Fashion: Lighten up for the holidays
A case for self-control: save those shoulders and slim down your summer packing
Try these travelling tips for a stylish holiday
We’ve all been there: lugging the heaviest suitcase in the world through the airport, crossing our fingers as the numbers tick ever-closer to the kilogram limit, pulling it up and down subway steps, and up stairs to the top-floor apartment for the holiday of a lifetime, during which we will wear the same cut-off shorts over the same swimsuit with the same sandals for the full seven days.
Our suitcase will return home with us weighing slightly more than it did when we left – give or take a few grains of sand and some handmade fudge for mother – and we will unpack, placing 70 per cent of the items we brought with us back in the wardrobe, still clean and smelling of Bold.
At some stage, we have to learn a lesson from this error in suitcase-packing and actually go on holidays with clothes we will wear.
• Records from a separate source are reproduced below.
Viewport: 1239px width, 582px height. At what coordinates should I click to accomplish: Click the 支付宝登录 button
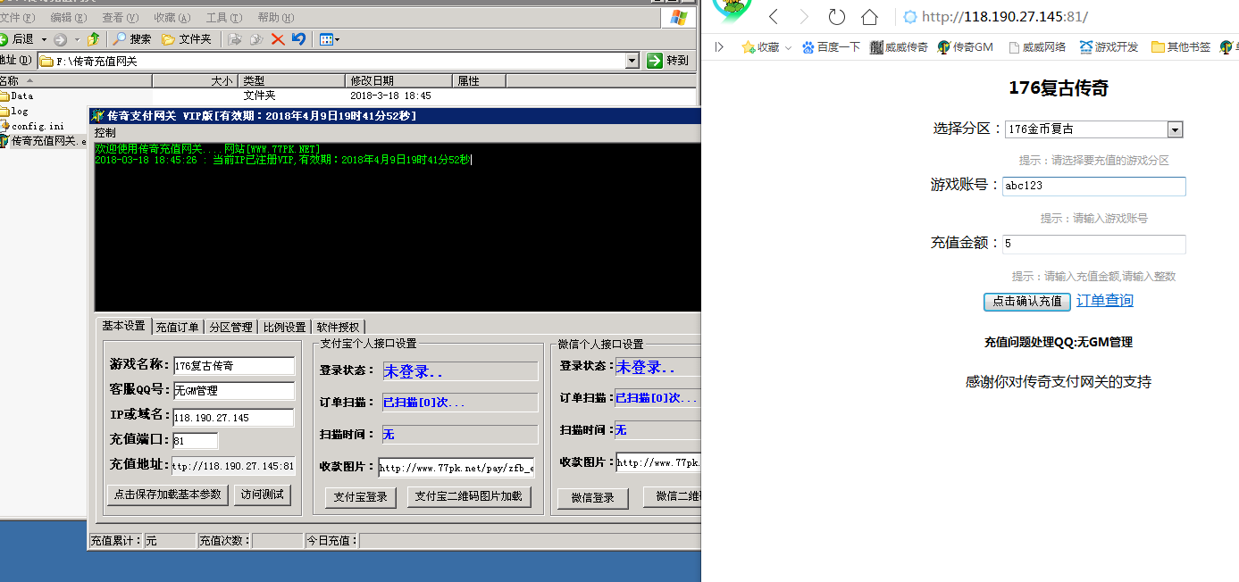pyautogui.click(x=360, y=497)
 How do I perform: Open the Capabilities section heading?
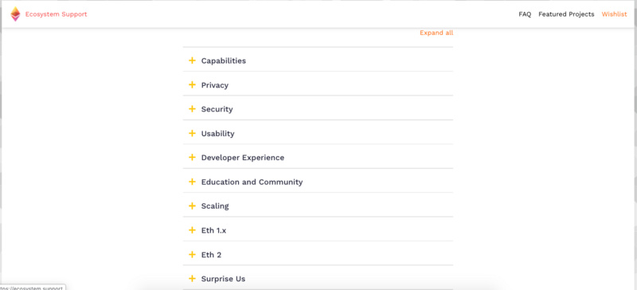224,61
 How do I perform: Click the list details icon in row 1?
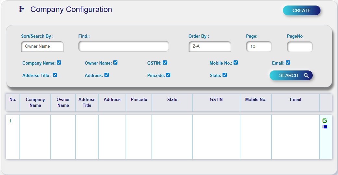(325, 127)
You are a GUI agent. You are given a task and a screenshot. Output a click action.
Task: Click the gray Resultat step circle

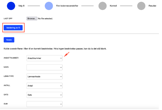pyautogui.click(x=141, y=6)
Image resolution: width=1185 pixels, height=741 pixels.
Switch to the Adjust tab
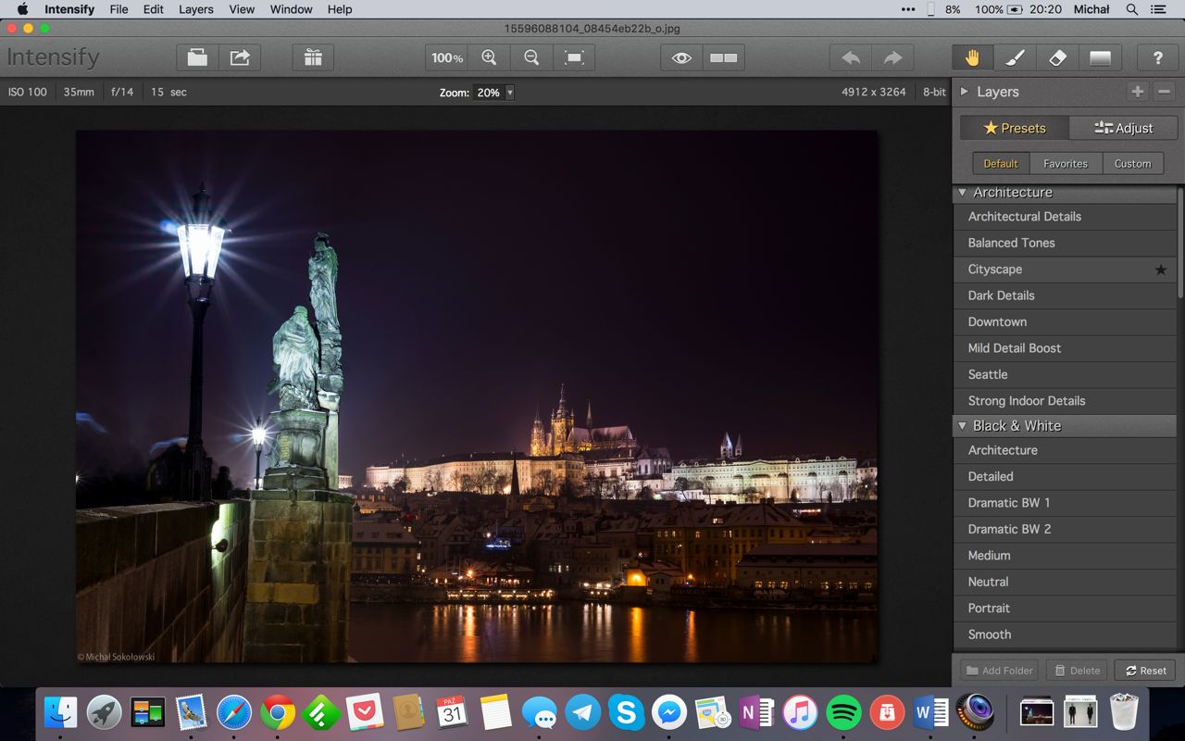click(x=1123, y=128)
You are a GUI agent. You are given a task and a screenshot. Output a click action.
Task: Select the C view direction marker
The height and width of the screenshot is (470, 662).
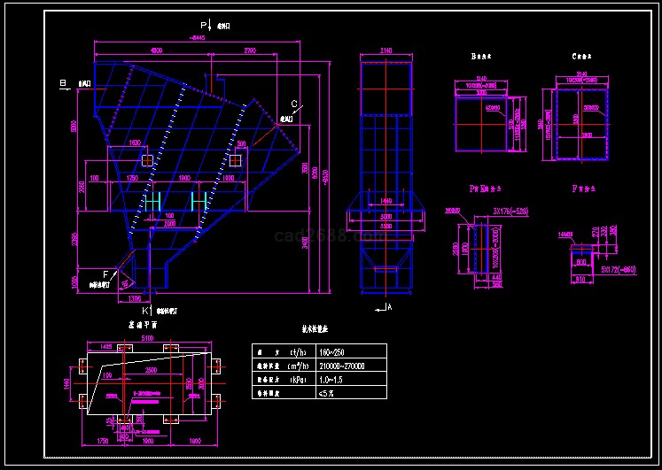pyautogui.click(x=294, y=105)
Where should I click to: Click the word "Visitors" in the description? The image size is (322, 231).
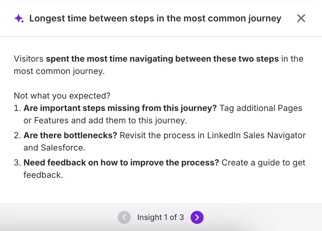click(x=29, y=59)
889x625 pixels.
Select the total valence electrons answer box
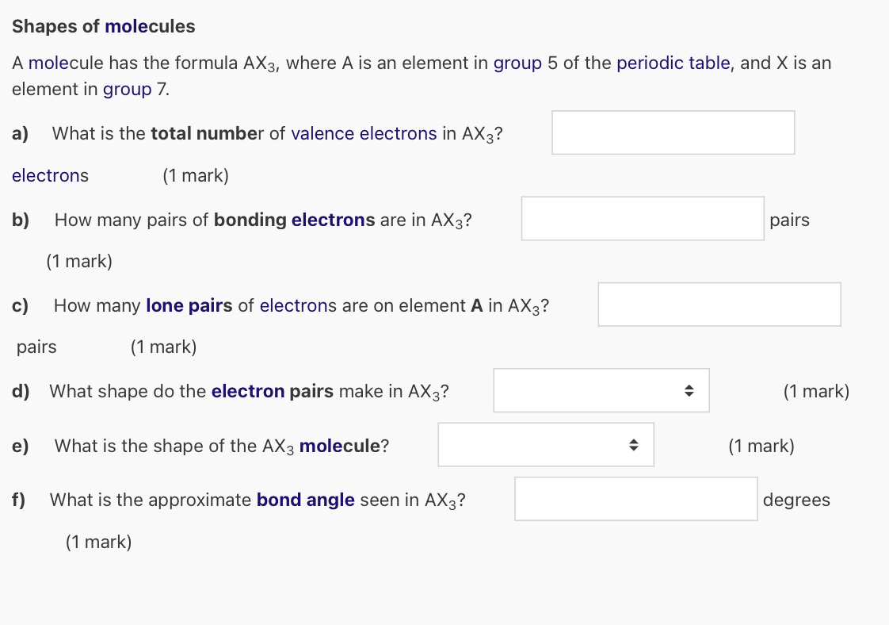click(x=673, y=132)
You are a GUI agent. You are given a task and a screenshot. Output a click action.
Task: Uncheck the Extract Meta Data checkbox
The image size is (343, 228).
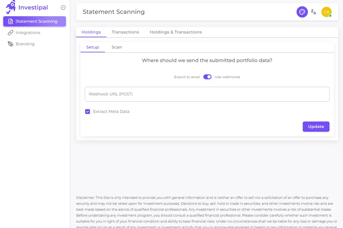point(87,111)
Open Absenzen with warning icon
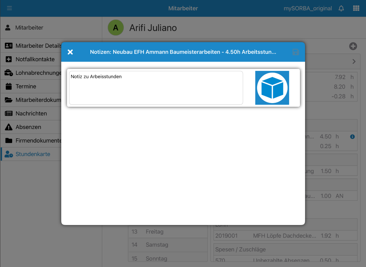The image size is (366, 267). [28, 127]
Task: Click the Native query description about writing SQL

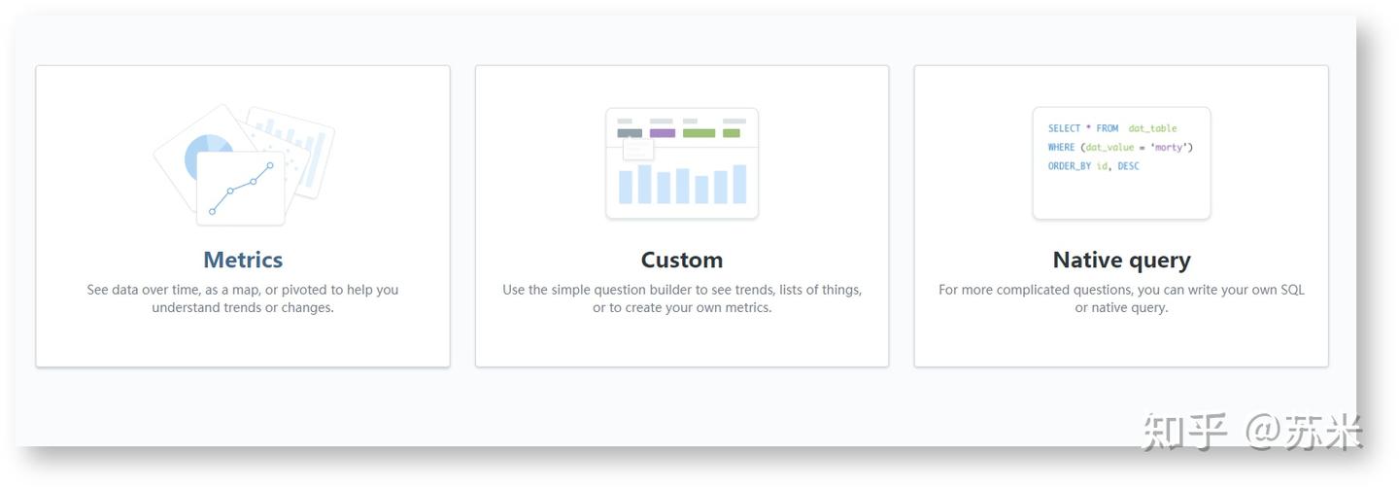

It might even be an idea to leave space for some halfway-decent presents, instead of attempting to shop in duty free, buying only items we can ram into our hand luggage. But it’s a tough task: you don’t want to be stuck, miles from anywhere, with nothing to wear and no souvenirs to buy that may ease your pain. So what are the top tips to successful suitcase-packing?
lEase up on the shoes
No matter the length of your holiday, you most certainly do not need more than three pairs of shoes. One pair for the beach or pool; a pair for walking in; and another for dancing, should the mood take you. This means packing two and wearing one.
lOne swimsuit only
Sure, they pack up small, but only Brazilians change bikinis from one day to the next. Although you may bring six, you will wear only one – the one you can eat lunch in and not worry about your midriff.
It helps to pack items that can be worn with one another, like those fun pages in magazines with headlines like “10 items, 3,123 outfits”. Think about tops that can be worn with shorts, skirts and over sundresses; dresses that double as beach sarongs; and T-shirts you can wear for two days and then sleep in.
Forget about washing
Unless your holiday is longer than a fortnight, you should get away with light handwashing only – of swimwear and tops that you’re likely to sweat into. Everything else will survive two, three or four wears before being repacked for the homeward leg of the journey.
There’s always Zara
Those of you going to Spain or Portugal, or indeed most of Europe, must remember that you are in the land of the cut-price Spanish retail giant, and you can always pick up a relatively affordable replacement.